I agree! Wow. I met Benjamin last time I was in Boston. What a demanding character - he sure knows how get the best out of an orchestra!
Thanks for your kind words, but I recall that this article was recommended by Bob Neill in some other forum. I just happen to remember where I read it. It is an interesting process to evaluate systems and different components. I'm currently in the process of replacing my speakers (B&W N804) and/or my power amp (Krell 2250) and this has openned a few doors for me. As always, I try to trust my ears first and foremost.
the purpose for evaluating a stereo system is not to attempt to "know" the stereo system, but rather to observe the performance given a sample of recordings.

a stereo system is as "strong" as its weakest link. if i like the sound of a stereo system and am looking to purchase an amplifier, i may consider auditioning the amplifier in my own system.

when i went shopping for speakers, i did not purchase a pair of speakers until i heard a stereo system whose performance i enjoyed.

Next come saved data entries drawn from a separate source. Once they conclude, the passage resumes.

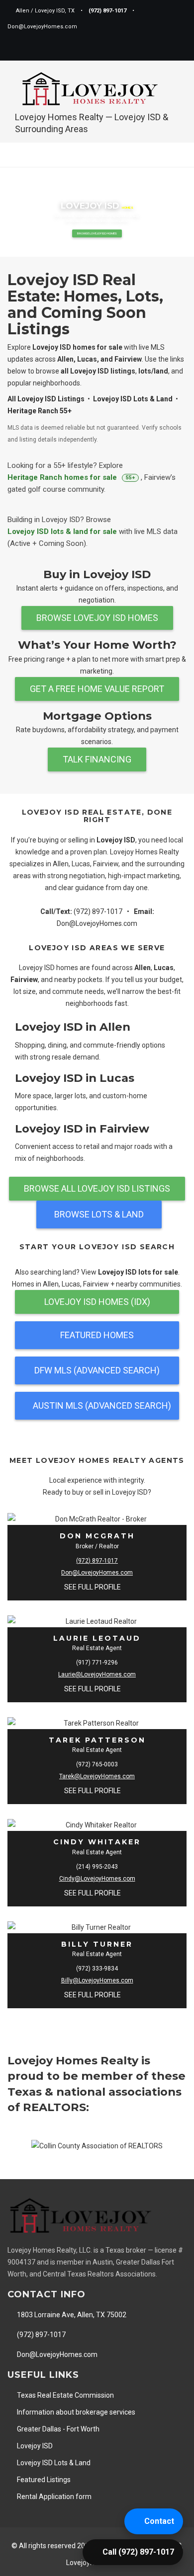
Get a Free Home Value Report (97, 688)
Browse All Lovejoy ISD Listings (97, 1188)
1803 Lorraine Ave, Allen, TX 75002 (70, 2315)
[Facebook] (127, 49)
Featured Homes (97, 1335)
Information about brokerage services (75, 2412)
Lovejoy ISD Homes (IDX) (97, 1301)
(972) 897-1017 (98, 911)
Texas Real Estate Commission (64, 2395)
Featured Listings (43, 2480)
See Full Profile (93, 1587)
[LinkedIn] (178, 49)
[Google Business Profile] (161, 49)
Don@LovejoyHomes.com (97, 923)
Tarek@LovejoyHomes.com (97, 1776)
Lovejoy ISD (34, 2446)
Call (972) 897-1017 (138, 2552)
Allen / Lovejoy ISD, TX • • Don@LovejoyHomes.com (73, 18)
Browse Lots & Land (99, 1214)
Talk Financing (97, 759)
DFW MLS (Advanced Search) (97, 1370)
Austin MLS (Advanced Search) (102, 1405)
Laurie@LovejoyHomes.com (97, 1674)
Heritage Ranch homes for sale (71, 477)
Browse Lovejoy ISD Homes (97, 233)
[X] (144, 49)
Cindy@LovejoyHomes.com (97, 1878)
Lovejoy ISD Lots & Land (53, 2463)
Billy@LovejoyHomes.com (97, 1980)
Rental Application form (53, 2496)
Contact (159, 2521)
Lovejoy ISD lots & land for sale (63, 531)
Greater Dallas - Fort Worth (57, 2429)
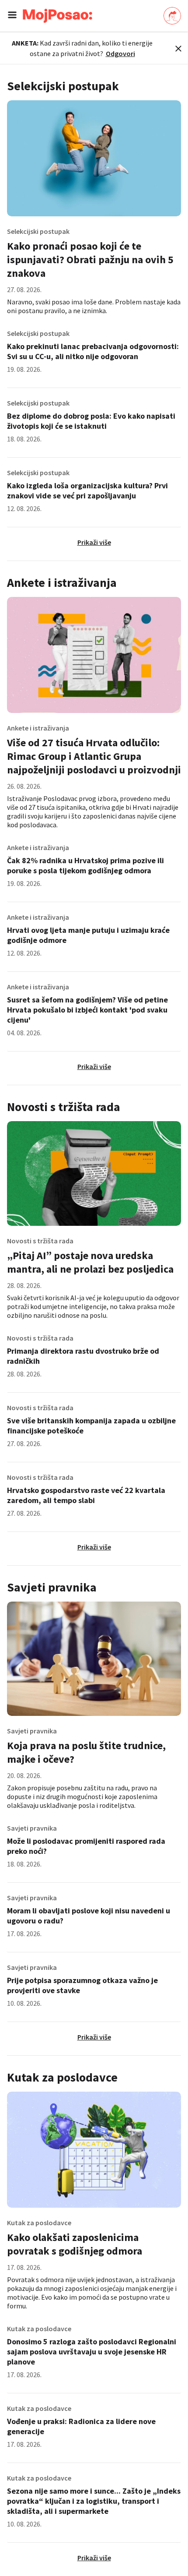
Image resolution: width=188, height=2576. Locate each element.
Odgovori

here is my reasoning. if i enjoy a stereo system with a specific pair of speakers, i consider that there is a probability that i can enjoy these speakers in my own stereo system. until i obtain some sufficient evidence, i won't buy the speakers, nor will i want to audition them in my own system.

on the other hand, since i like full range panel speakers, i willing to audition any of them without hearing them.
once i hear them in a stereo system, i require a positive experience.

i can sum this up. if i have a negative experience, i won't take action, if there is a positive experience i will take action. if there is no experience, i may or may not take action. in the case of solid state amps, e.g., since i don't like them as a rule, i won't listen to one, in general, without having a positive experience outside the context of my own stereo system. there was an exception.
i auditioned roger sanders esl solid state amp, without hearing it first, against my better judgment. after i auditioned it, i have decided never to audition a class d amp, or solid state amp until i have first heard the amp somewhere.
I agree with others, first use what you know best. I have a few tracks I like, I am a great believer in opera, to sort the men from the boys.
Verdi's Otello, the version with Domingo and frenni, has a very busy opening, a lot of movement, chorus set in a deep soundstage, you even get a cannon, for goodness sake.
I also like Shawn Colvin's Cover Girl, not because it is a great test, but I love it and play it often.
"Planet Drum" by Mickey Hart was an audiophile staple 15 years ago and the bass album by Dean Peer. Both are instrumental's, but they'll highlight good dynamics.
I have the 1st ten records Sheffield released. Bought new-kept like new.(I am a collector 'nut', have been 4 4ty yrs) Listening to them now really reveals clean recording- but.... Your better off getting jazz records from the 60's & 70's. Many are startlingly! good.
When you get into it you'll realize why many 'old-timers' kept insisting "mono" was better than stereo. Heck, I think solo instuments like flute & guitar would still sound better recorded "mono" and played back on one speaker.KISS. Clarity, dynamics, nuance.